Britain tried to free Hitler’s first deputy from Spandau imprisonment
New files released by the Foreign and Commonwealth Office reveal that the British government made numerous attempts to free Deputy Fuhrer Rudolf Hess from Spandau prison in Berlin before he committed suicide in 1987.
The documents belonging to the British military governor of Spandau, a prison for top Nazi criminals jointly run by the Soviets, the Americans, the British and the French, show that the UK’s Foreign Secretaries Alec Douglas-Home, James Callaghan and Douglas Hurd pleaded with the Soviet authorities for Hess’s release.
In 1979, Lord Carrington, the UK’s defense and later foreign secretary, wrote to Soviet Foreign Minister Andrei Gromyko, pressing for Hess to be released from Spandau.
“It would be both inhumane and pointless to insist that this old man should die in prison,” Carrington wrote.
In 1982, a letter was also written on behalf of British Prime Minister Margaret Thatcher to Soviet leader Leonid Brezhnev, calling for the USSR to set Hess free.
“There is to my mind no justification for keeping Hess in prison any longer.
“He is 88. He has been in prison for 40 years.

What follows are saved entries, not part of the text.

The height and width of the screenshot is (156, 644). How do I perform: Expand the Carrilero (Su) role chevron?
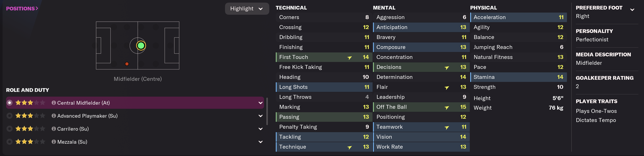click(x=260, y=129)
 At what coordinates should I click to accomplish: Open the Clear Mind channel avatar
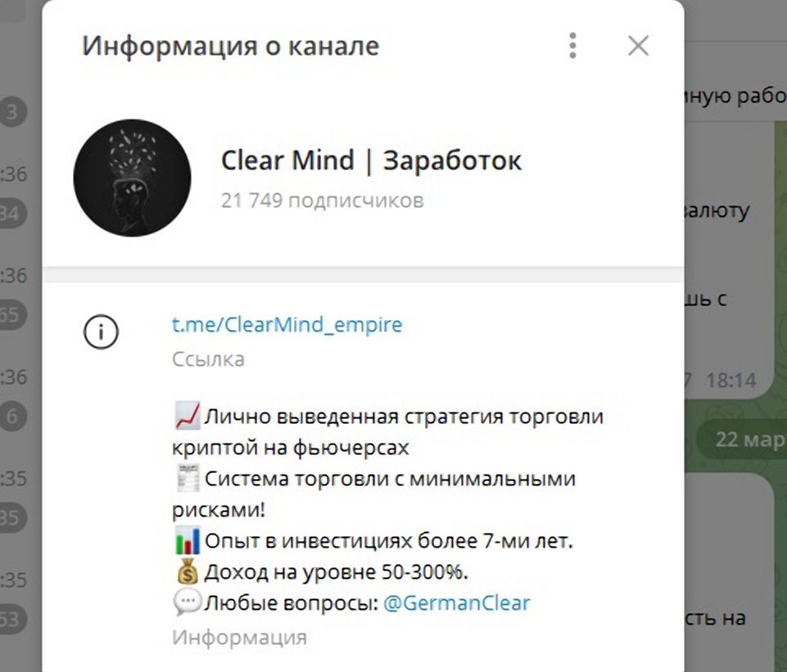132,178
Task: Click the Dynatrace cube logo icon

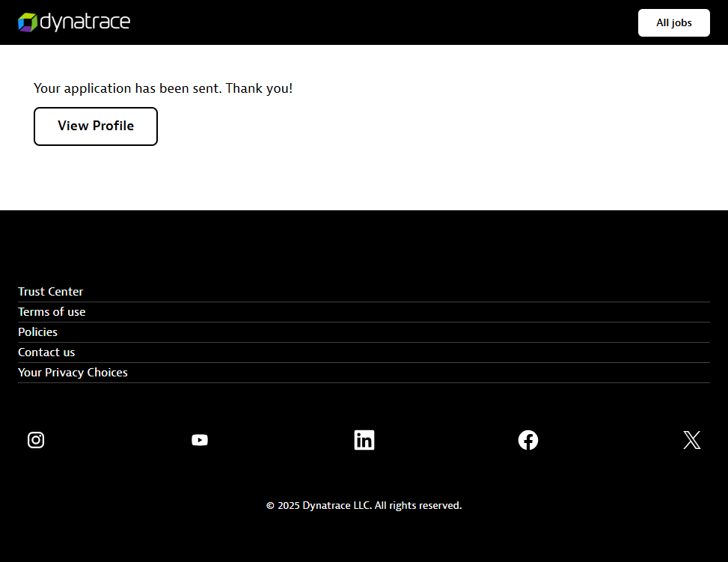Action: point(28,22)
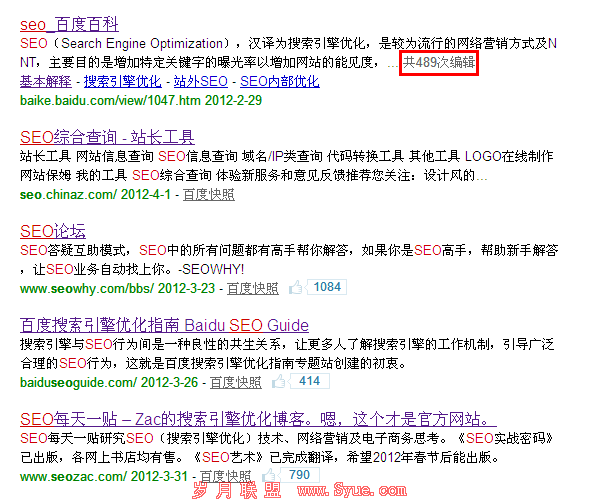
Task: Click thumbs-up icon for seowhy result
Action: [296, 288]
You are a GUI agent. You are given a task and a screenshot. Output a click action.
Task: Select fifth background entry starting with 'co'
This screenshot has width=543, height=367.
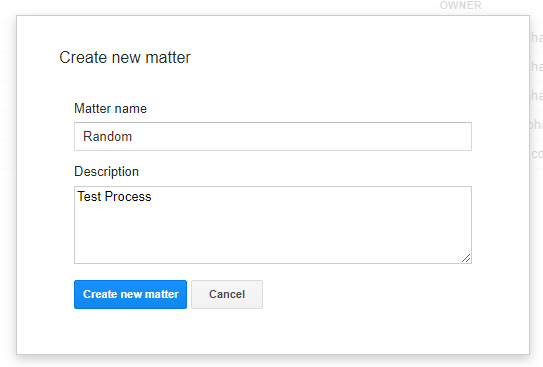tap(537, 154)
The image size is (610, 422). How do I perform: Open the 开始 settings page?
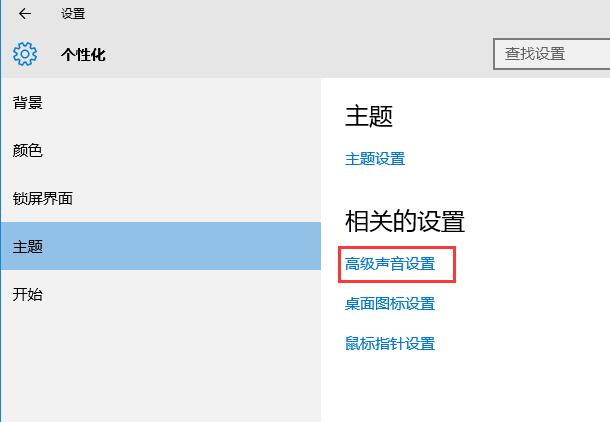[x=28, y=294]
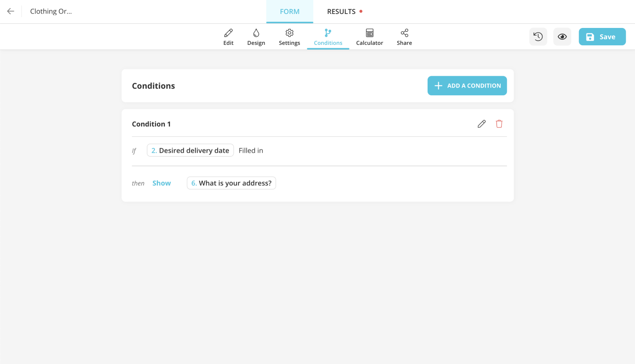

He has been without the company of other prisoners for over 16 years”, the draft letter read.
“Humanitarian reasons demand that no one should be treated this way.”
Overall, the British government had made 11 unilateral appeals for Hess’s release along with 14 joint requests by the US and the French governments since 1957.
The USSR, however, remained unmoved by the pleas, as the former deputy Fuhrer was a dedicated Nazi, who helped Hitler to write ‘Mein Kampf’ and prepare for World War II, in which at least 27 million Soviet citizens perished.
The Soviet view was shared by Tony Le Tissier, the last British governor of Spandau, who said that Hess deserved to die in prison.
“He got his just deserts,” Le Tissier said, adding: “He was a fanatical Nazi – an enemy.”
“I did feel very strongly that he was there till he finished.”
Hess eventually hanged himself at the age of 93, being the last prisoner at Spandau.
Speaking about his reaction to the news of the Nazi official’s suicide, Le Tissier said that “it was a fait accompli – it was over.”
“It was such a waste of time and money, involving so many people.”
The prison was then demolished to prevent it from becoming a shrine for neo-Nazis.
Rudolf Hess was the deputy Führer from 1933 until he embarked on a covert solo mission to Britain in 1941 in an effort to secure a peace treaty between the UK and Nazi Germany.